-------- Exercise inputs --------

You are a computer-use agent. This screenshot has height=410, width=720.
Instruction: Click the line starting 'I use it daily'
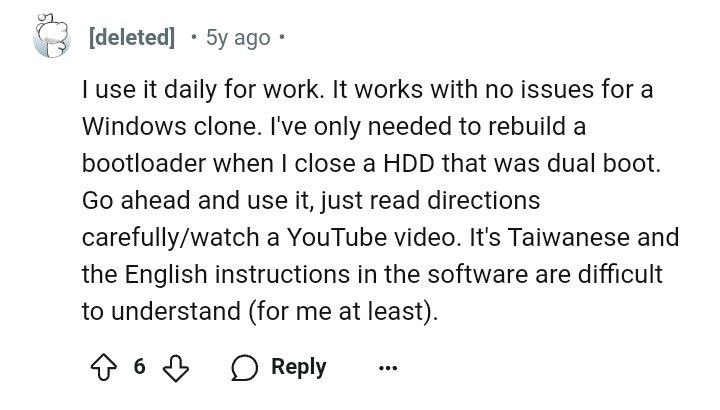[367, 90]
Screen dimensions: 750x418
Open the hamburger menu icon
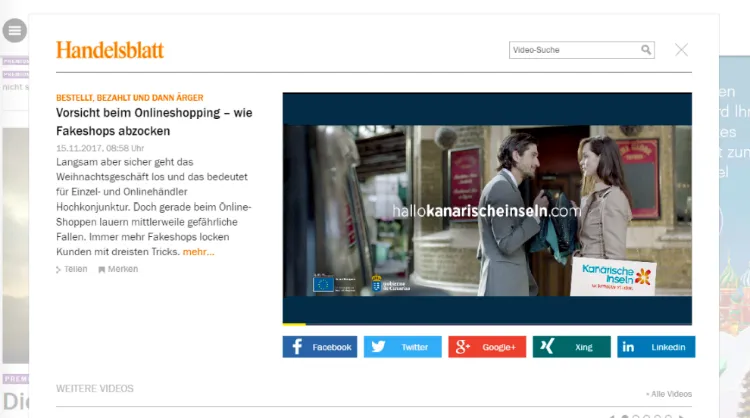click(x=14, y=31)
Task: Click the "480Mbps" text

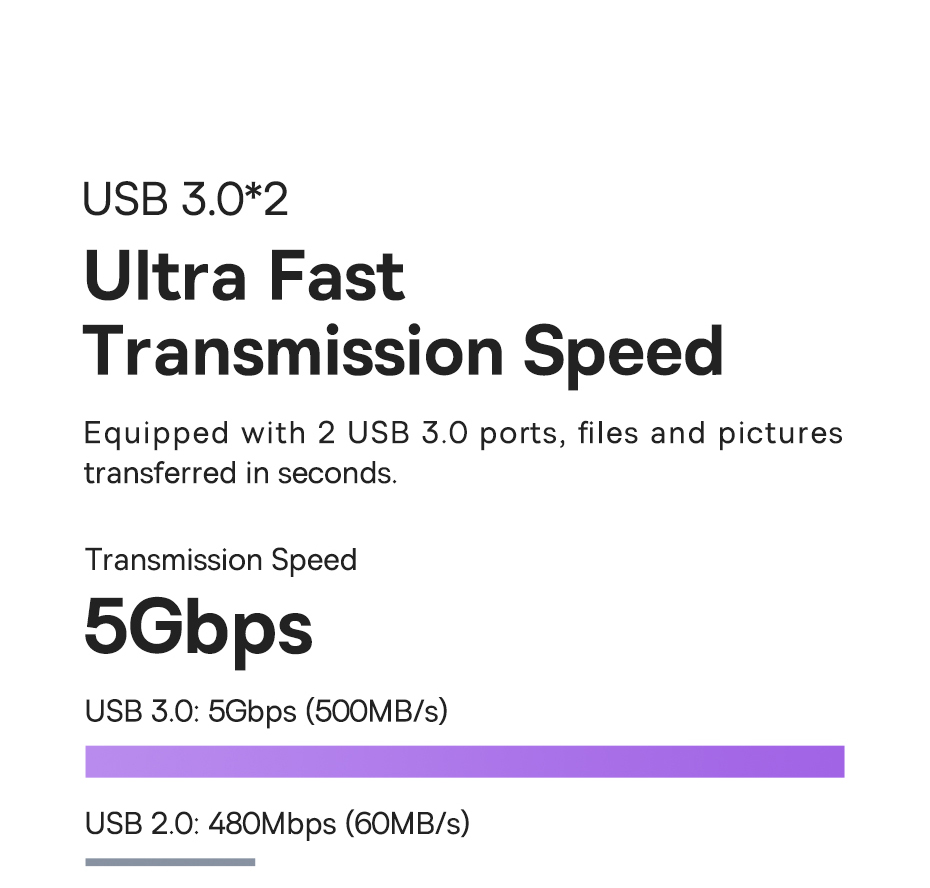Action: [x=272, y=824]
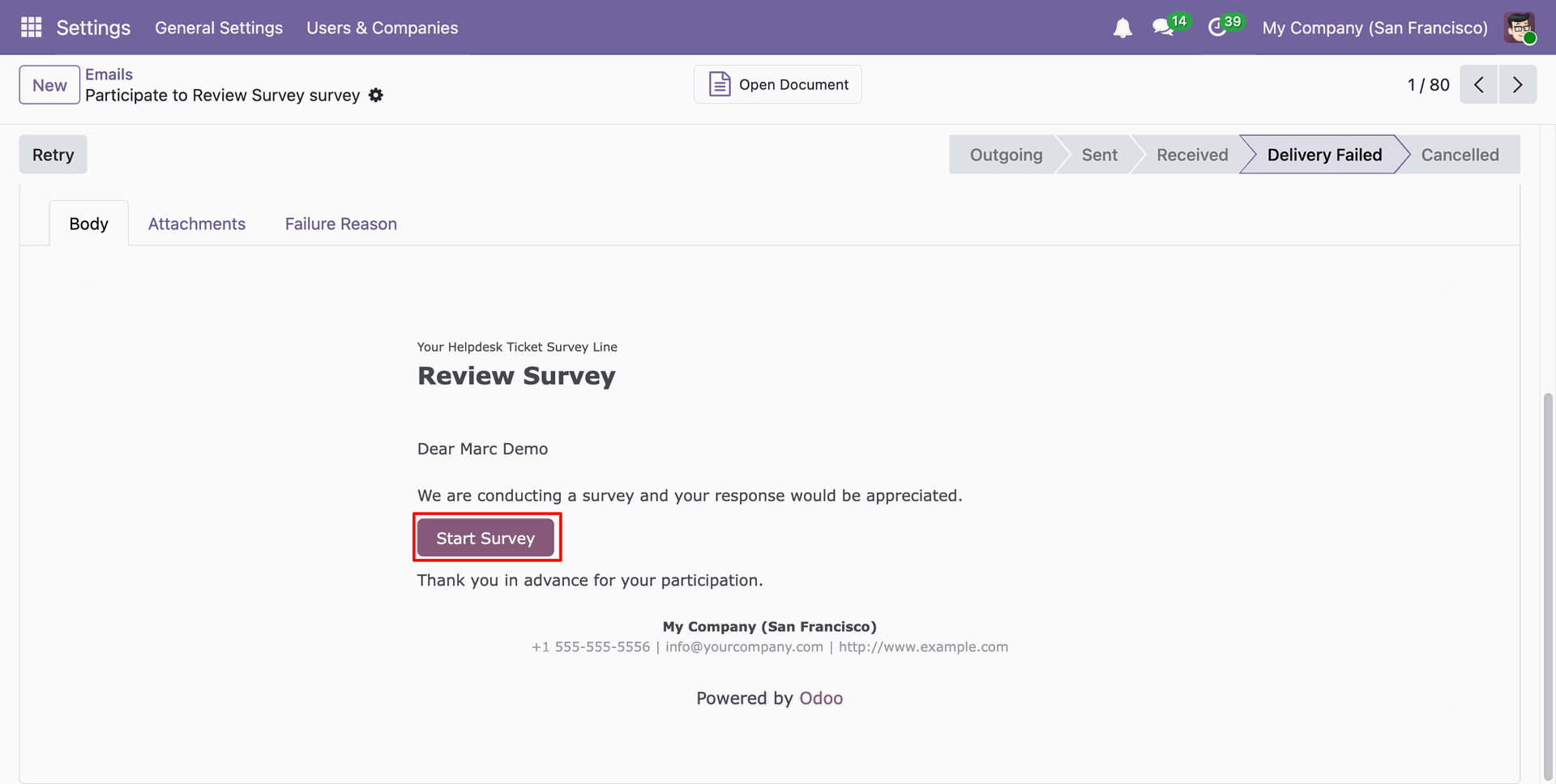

--------

- **Task objective**
Exclude the pictures and write out exactly the lines from the one holding "Instruction: Click the" through the end of the entries, inclusive, and only those.

- **Task response**
Instruction: Click the line starting 'I use it daily'
[367, 90]
Screen dimensions: 750x418
Open the hamburger menu icon
click(x=14, y=31)
Task: Click the "480Mbps" text

Action: [x=272, y=824]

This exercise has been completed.